Nichtsdestotrotz sind die jeweiligen Geschichten von Weber von Schmollers Gesprächspartner*innen durchaus interessant oder sogar überraschend. Gerade der Abschnitt, in welchem sie bei Quirin – einem Teenager aus dem ländlichen Bayern – zu Besuch ist, lässt die Zuschauer*innen Stereotype überdenken. Quirin wirkt wie ein gewöhnlicher Jugendlicher, skatet und trägt auch im Sommer leidenschaftlich gerne Beanies. Dass er in seinem Haus Bienenstöcke hat, im Go-Kart Blumen sammeln fährt und Videos zu seinem Imkertum schneidet, würde man hingegen weniger erahnen. Diese und andere Vignetten hinterlassen einen positiven Eindruck, weil sie uns vor Augen führen, dass das Bienensterben auch seine Gegenstreiter*innen hat. 

Quirin (l.) erzählt Weber von Schmoller (r.) von seinen vielen Interessen und Projekten.

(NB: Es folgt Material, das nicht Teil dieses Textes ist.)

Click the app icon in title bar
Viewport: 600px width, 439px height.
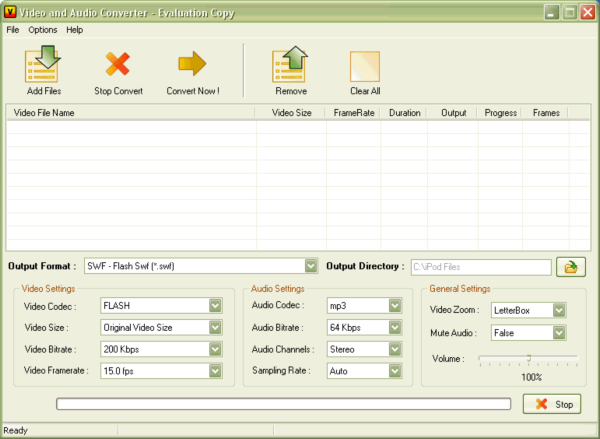point(11,12)
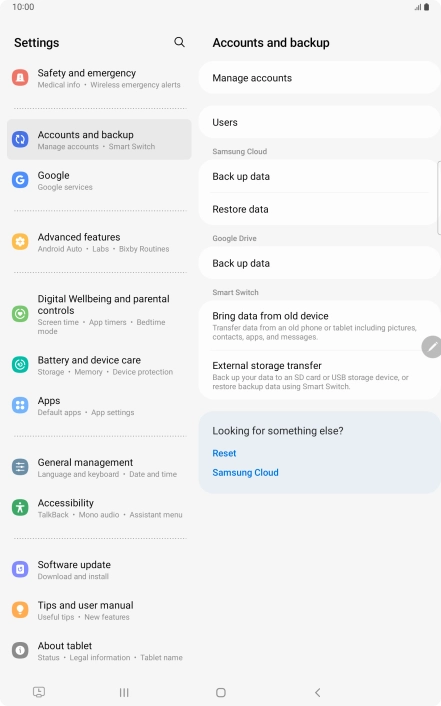Tap the Google services icon
Image resolution: width=441 pixels, height=706 pixels.
(x=20, y=180)
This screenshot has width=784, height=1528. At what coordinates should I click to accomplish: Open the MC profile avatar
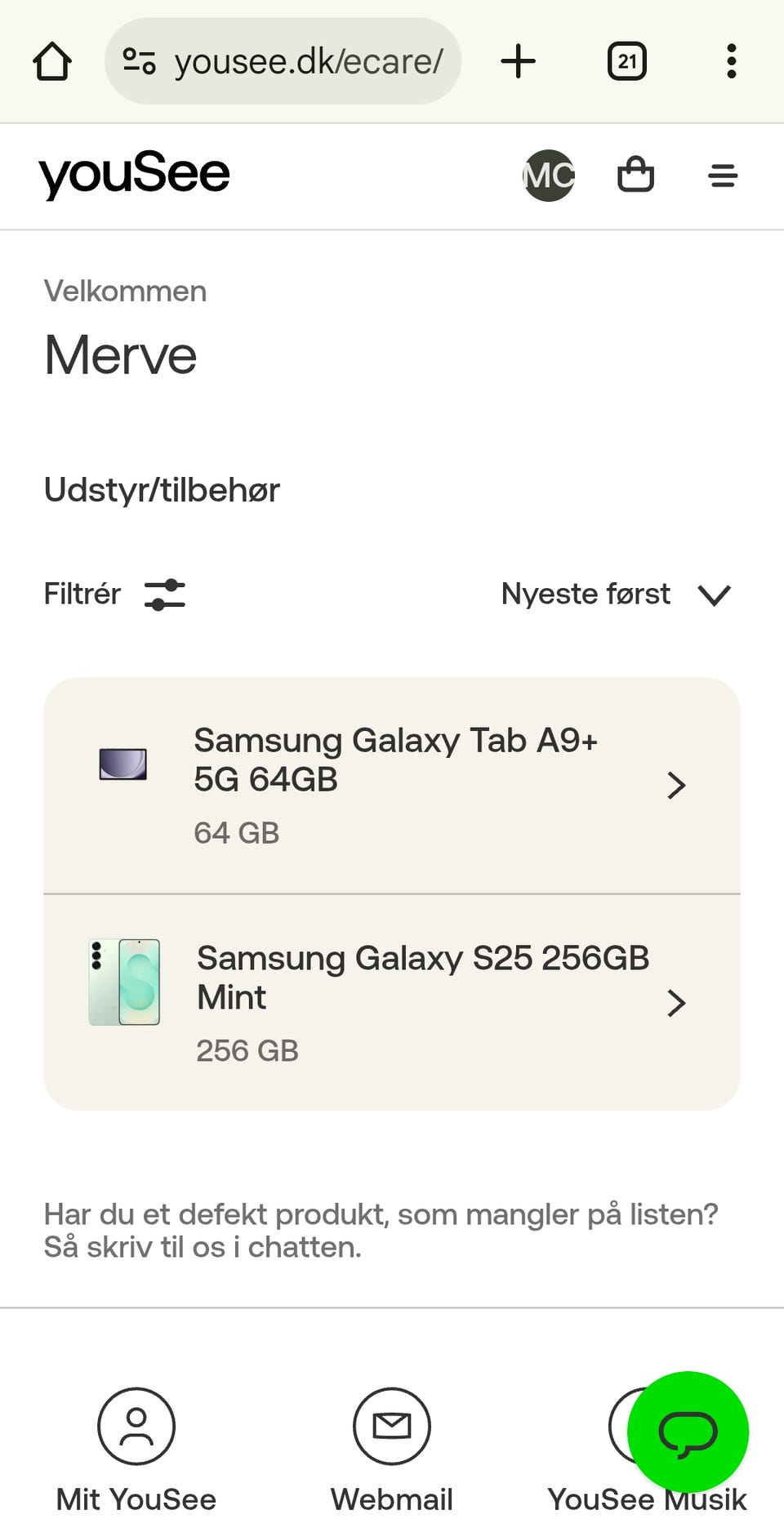548,175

Während also die kleinen Erfolgsgeschichten dem Film Herz verleihen, schwächeln andere Szenen leider ein wenig. Gerade die Momente, in denen die Rede von den Schattenseiten und der damaligen prekären Lage der Honig- und Wildbienen in Bayern ist, wirken schwerfällig. Oftmals sind sie von kitschig anmutender Musik untermalt und lassen Details und tiefere Ausführungen der Sachlage vermissen. Es ist verständlich, dass „Ein Himmel voller Bienen“ die Betonung auf das Gute setzen möchte, das man als Privatperson beitragen kann. Das hat allerdings auch zur Folge, dass der Film sich auf inhaltlicher Ebene eher in seichteren Gefilden bewegt. Auf visueller Ebene hingegen ist er kompetent gemacht: Hier wird viel mit weitläufigen Aufnahmen von bayerischen Landschaften gearbeitet. Auch die Besuche fühlen sich intim an – und versprühen eine wohlige Bequemlichkeit. Zudem kommt der Lokalbezug gut zur Geltung und macht das Gezeigte für die Zuschauer*innen nahbarer. Auf emotionaler Ebene punktet die Doku also.

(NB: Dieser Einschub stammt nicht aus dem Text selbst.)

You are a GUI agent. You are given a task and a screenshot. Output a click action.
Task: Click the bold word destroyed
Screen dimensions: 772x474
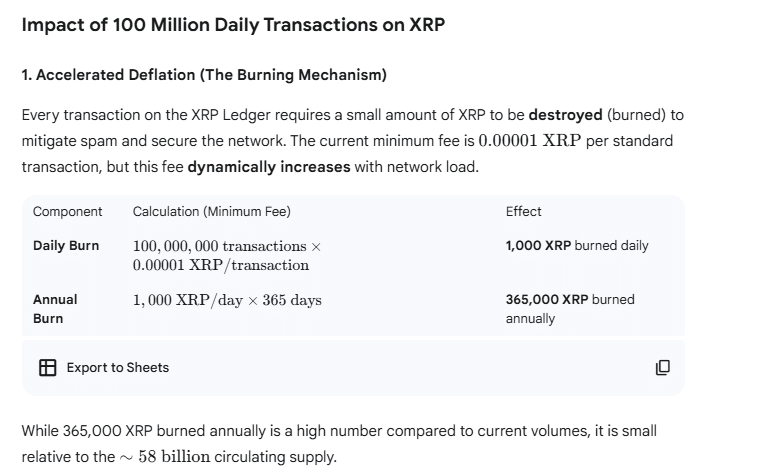[565, 115]
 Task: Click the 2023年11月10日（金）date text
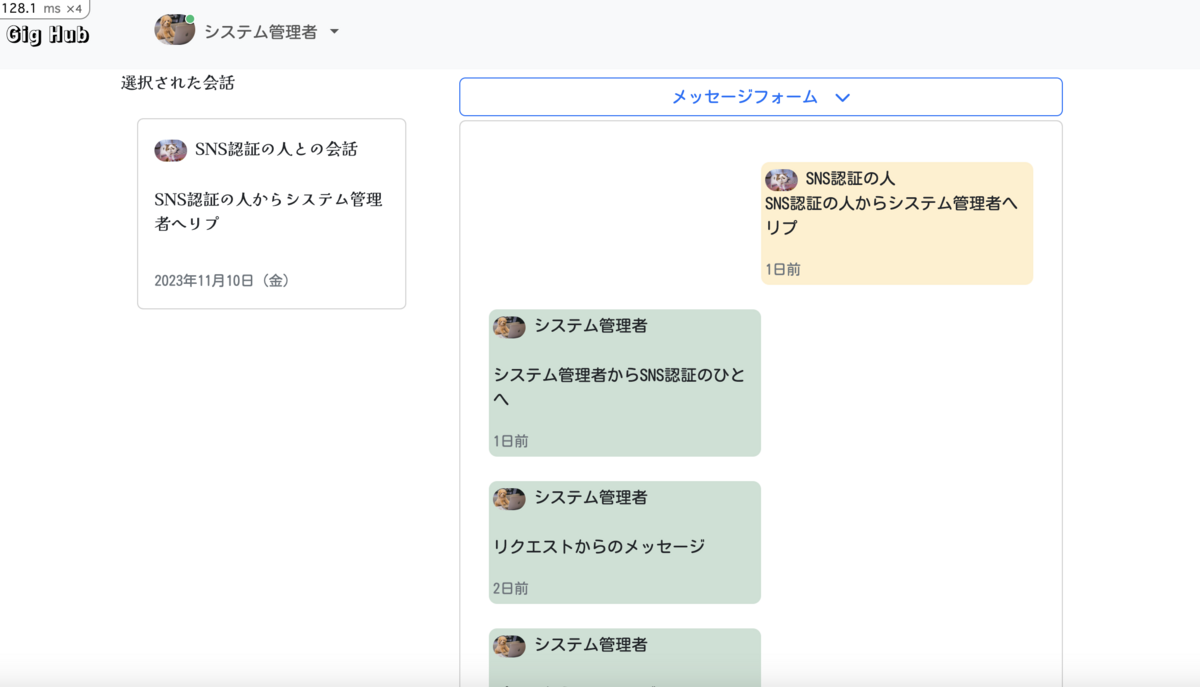[220, 281]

Lobenswert, aber durchwachsen

Das reicht jedoch nicht, um ein Gefühl der Ganzheitlichkeit entstehen zu lassen. Natürlich ist die Rezension der deutlich gekürzten Fassung eines jeden Films schwierig, aber auch der Inhalt solcher Versionen darf sich nicht zum Ende hin verlaufen. So, wie er auf dem Grünspitz aufgeführt wurde, hat „Ein Himmel voller Bienen“ seine Stärken in der Präsentation der Personen, Orte und Ideen, aber auch seine Schwächen in seiner Auseinandersetzung mit der Materie und ihren Hintergründen. Beispielsweise wurde die Dokumentation zwischen 2019 und 2022 gedreht, trägt der Entwicklung des Diskurses während dieser Zeitspanne aber nicht Rechnung. Es steht zur Frage, ob nicht ein anderer Schnitt – etwa mit einem Besuch weniger, aber dafür mit einem konkreteren Fazit – dem Erzählbogen nicht gut getan hätte. Dennoch funktioniert Weber von Schmollers Werk durchaus als Heranführung an die Thematik „Arten-“ bzw. „Bienenschutz“ – und die Sichtbarmachung der Bemühungen um diesen Schutz ist in jedem Fall wertvoll.

Der Film feierte am 13. September 2022 Premiere und läuft in erster Linie auf Veranstaltungen, die sich um Biodiversität und Nachhaltigkeit drehen, sowie auf Filmfestivals.